My own compulsions, tenacious in argument where I just won’t let it go, my tendency to over explain appearing like I’m lecturing the other person and think they’re stupid. Not getting enough sleep. Authoritarians that place leaders and prestigious figures over principles and good arguments. Cruelty. Stepping on beetles by mistake when I walk out on my patio (they weren’t doing anything). Bureaucrats. Rubrics. People who use words like “rubrics” as if they enhance things. People who think they’re entitled when they haven’t put in the effort. People who believe in rank not contributions. People who hate others based on race, gender, etc. People who think the truth is dangerous like advocates of abstinence only education. Fighting with others. Misunderstandings. My tendency to project and assume. Those that don’t think the world is enough but that it needs an otherworldly supplement. Consumer capitalism. The fact that I enjoy consumer capitalism. Hannity, Beck, and Limbaugh. Censorship in schools. Those that suggest that Enlightenment is responsible for the Holocaust, Gulags, and the ravages of technology and capitalism rather than human ego, continuing mythology, racism, nationalism, and greed. Adverserial, combative, confrotational, and unctious people. Testosterone fueled academia in the humanities. Difficulty in seeing the circumstances of other people that might render their actions rational. Hurtfulness. The indifference and cruelty that the inability to see context engenders in others. Cliches. Self-destructiveness. The inability for us to collectively act on climate change even though it’s in our self-interest. Men that kick down the sand castles that others build on the beach for no reason. Enslaving others through the creation of economic debt. That I don’t have more time to garden. Partisanship and misguided loyalty. The belief that one’s discipline is the foundation of all others and disdain/contempt for other disciplines. Contempt. Legalism. Selfishness. Sarcasm. The absence of sincerity. Those that are motivated by their resume rather than love of what they do. Classism. Elitism. Failure to recognize how one has benefitted by their privilege and connections, believing one is self-made. And, again, not getting enough sleep.
October 27, 2011
Advertisement
October 29, 2011 at 8:52 pm
As much as I admire your honesty here, and as lists of things not liked go this seems a reasonable one, apart from a concern I have.

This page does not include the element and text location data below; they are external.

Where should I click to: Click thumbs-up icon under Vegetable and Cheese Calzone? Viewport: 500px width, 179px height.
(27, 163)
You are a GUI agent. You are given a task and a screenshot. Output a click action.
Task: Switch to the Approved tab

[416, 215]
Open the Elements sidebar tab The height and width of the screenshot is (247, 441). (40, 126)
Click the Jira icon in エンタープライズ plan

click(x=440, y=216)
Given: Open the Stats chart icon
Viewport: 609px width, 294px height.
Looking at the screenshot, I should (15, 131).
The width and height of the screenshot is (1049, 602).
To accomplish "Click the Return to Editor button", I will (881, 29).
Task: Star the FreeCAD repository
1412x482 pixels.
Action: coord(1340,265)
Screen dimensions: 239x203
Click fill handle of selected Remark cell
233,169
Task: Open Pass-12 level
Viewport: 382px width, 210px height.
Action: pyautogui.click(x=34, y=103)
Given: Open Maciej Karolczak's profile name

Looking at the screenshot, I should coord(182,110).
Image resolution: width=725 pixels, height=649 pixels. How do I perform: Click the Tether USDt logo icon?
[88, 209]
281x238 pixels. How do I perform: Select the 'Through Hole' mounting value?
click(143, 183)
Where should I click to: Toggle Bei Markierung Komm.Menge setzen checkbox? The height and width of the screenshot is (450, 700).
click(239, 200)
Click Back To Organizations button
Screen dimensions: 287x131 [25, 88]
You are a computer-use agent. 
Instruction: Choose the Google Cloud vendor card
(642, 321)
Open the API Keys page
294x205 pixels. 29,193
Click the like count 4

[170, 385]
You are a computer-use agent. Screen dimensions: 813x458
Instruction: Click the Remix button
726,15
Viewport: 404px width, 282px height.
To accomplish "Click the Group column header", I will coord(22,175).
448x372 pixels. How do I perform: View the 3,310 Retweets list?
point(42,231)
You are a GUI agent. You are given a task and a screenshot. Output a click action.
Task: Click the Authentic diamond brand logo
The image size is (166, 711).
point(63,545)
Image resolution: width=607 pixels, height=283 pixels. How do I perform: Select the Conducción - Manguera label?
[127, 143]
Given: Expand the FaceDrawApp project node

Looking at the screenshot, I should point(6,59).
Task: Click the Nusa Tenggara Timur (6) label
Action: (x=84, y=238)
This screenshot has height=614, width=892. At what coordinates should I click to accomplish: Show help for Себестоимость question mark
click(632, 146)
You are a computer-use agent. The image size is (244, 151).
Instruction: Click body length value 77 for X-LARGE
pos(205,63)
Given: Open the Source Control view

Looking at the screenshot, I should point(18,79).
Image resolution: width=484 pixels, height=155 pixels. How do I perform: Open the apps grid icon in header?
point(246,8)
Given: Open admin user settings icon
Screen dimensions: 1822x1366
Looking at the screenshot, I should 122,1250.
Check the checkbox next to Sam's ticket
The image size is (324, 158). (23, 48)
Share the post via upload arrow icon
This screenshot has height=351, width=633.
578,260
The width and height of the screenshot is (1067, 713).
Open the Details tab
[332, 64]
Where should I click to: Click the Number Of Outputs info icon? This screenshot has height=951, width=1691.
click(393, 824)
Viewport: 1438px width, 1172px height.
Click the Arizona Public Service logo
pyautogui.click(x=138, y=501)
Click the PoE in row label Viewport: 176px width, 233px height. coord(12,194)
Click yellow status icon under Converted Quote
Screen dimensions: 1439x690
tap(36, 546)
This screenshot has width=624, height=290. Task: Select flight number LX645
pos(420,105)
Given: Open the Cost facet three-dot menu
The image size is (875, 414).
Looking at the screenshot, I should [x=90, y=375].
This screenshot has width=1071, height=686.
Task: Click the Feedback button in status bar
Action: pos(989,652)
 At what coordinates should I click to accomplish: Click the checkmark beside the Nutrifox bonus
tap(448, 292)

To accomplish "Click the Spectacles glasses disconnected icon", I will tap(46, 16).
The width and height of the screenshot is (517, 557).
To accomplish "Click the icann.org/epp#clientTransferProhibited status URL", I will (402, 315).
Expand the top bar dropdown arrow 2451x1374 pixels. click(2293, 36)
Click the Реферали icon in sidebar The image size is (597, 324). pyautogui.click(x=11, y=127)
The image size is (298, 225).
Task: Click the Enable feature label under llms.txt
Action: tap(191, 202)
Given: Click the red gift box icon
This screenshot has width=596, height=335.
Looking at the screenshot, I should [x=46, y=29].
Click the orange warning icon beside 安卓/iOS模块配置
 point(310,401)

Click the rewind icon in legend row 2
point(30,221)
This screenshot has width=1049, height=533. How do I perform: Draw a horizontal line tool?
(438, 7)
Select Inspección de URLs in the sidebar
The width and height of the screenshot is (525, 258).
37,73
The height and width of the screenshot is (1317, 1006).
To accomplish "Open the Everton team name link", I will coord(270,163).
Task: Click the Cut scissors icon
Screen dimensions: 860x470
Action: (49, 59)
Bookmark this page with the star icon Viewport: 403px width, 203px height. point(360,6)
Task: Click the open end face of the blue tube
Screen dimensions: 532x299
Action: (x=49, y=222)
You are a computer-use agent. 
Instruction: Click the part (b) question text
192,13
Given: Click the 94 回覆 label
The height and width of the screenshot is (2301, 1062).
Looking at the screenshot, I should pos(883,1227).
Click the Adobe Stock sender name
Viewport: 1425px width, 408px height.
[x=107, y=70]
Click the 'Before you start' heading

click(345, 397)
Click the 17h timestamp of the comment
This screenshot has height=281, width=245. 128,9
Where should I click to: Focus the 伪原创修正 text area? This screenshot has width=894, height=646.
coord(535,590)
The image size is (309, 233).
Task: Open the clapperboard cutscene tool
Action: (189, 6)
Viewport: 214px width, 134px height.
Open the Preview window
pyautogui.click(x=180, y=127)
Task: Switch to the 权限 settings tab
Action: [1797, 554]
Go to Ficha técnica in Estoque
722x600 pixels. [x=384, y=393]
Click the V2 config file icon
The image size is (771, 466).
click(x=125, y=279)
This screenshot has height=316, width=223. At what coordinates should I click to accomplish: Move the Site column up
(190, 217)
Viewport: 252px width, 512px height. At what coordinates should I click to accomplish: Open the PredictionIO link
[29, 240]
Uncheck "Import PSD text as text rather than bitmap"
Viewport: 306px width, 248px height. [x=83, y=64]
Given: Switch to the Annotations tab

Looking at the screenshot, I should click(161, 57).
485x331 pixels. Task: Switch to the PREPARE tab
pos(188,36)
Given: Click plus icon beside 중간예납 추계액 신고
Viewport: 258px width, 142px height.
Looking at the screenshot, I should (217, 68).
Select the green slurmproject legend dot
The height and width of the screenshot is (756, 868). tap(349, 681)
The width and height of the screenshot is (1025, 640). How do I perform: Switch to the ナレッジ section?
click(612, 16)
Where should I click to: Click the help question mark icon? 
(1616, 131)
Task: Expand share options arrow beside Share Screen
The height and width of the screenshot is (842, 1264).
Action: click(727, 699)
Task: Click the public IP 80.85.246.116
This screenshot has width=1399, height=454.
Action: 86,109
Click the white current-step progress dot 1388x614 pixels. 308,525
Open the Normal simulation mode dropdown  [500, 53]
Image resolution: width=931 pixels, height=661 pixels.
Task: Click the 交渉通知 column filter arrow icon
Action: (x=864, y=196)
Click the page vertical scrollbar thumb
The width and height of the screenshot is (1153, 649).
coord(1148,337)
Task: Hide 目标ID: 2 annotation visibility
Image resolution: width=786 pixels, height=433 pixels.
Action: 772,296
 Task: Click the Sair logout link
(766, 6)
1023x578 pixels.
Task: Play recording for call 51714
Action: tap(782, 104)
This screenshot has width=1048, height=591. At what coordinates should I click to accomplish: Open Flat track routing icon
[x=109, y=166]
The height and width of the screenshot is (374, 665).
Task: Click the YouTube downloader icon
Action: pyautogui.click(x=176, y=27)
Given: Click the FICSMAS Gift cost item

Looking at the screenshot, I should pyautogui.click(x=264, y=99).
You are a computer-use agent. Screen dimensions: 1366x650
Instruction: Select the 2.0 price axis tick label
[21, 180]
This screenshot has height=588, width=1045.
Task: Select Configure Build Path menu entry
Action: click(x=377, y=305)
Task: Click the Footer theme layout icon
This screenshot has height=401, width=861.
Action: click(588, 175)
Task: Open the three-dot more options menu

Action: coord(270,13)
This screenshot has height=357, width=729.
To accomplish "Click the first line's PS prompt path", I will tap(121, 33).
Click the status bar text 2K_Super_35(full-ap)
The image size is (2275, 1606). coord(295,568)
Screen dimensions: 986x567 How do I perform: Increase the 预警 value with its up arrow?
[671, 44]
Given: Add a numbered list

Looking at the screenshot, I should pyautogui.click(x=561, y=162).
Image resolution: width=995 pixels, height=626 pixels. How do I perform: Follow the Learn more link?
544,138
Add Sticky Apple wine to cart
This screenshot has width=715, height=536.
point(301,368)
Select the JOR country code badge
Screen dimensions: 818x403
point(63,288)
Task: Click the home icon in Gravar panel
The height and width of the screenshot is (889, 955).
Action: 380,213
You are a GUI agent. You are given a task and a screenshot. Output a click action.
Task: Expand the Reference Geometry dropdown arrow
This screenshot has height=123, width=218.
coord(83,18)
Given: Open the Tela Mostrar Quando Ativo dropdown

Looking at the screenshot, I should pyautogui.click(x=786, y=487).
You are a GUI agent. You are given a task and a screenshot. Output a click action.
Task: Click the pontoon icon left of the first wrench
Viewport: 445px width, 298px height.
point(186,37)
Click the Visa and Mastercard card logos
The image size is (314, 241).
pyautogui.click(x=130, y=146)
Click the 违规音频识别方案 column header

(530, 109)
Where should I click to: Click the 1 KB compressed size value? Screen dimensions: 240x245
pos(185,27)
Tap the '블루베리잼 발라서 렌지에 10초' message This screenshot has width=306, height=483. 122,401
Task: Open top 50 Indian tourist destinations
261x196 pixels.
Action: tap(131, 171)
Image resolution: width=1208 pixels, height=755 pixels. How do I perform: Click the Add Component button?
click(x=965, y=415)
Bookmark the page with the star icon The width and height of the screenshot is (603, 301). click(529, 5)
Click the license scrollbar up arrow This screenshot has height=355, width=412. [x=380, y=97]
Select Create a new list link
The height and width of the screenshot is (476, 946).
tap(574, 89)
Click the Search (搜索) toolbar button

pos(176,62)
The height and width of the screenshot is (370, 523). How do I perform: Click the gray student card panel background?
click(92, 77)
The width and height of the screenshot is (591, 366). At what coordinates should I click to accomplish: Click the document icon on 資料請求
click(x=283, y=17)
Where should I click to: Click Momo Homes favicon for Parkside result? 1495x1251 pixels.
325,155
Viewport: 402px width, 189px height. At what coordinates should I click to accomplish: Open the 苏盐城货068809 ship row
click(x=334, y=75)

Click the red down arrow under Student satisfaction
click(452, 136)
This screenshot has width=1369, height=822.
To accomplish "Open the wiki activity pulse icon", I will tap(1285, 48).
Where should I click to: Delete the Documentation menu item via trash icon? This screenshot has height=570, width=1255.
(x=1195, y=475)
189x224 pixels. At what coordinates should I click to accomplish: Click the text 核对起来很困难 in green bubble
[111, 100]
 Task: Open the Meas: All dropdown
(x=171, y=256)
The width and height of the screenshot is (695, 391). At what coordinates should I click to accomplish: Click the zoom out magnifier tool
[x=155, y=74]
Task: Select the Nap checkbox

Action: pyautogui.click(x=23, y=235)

As a member of the disabled lumpenproletariat in the UK who has recently had to put up with a fair bit of useless eater bashing I was wondering how particularly you measure the following:
“People who think they’re entitled when they haven’t put in the effort. People who believe in rank not contributions.”
Because whilst most of the above seems fairly liberal, the above has been used by the right in some serious poor bashing recently.
What is ‘making the effort’? How do we judge? How do we decide what is effort and what is not.
Some days for some just living is effort.
And I agree with dissing rank, but I’d hardly rate ‘contribution’ higher not least when some exploitative tosser quotes a meritocracy at me to explain his high wage. (Meritocracy the excuse to expalin why you think because you earn more you are worth (merit) more).
I call being human contribution and effort enough.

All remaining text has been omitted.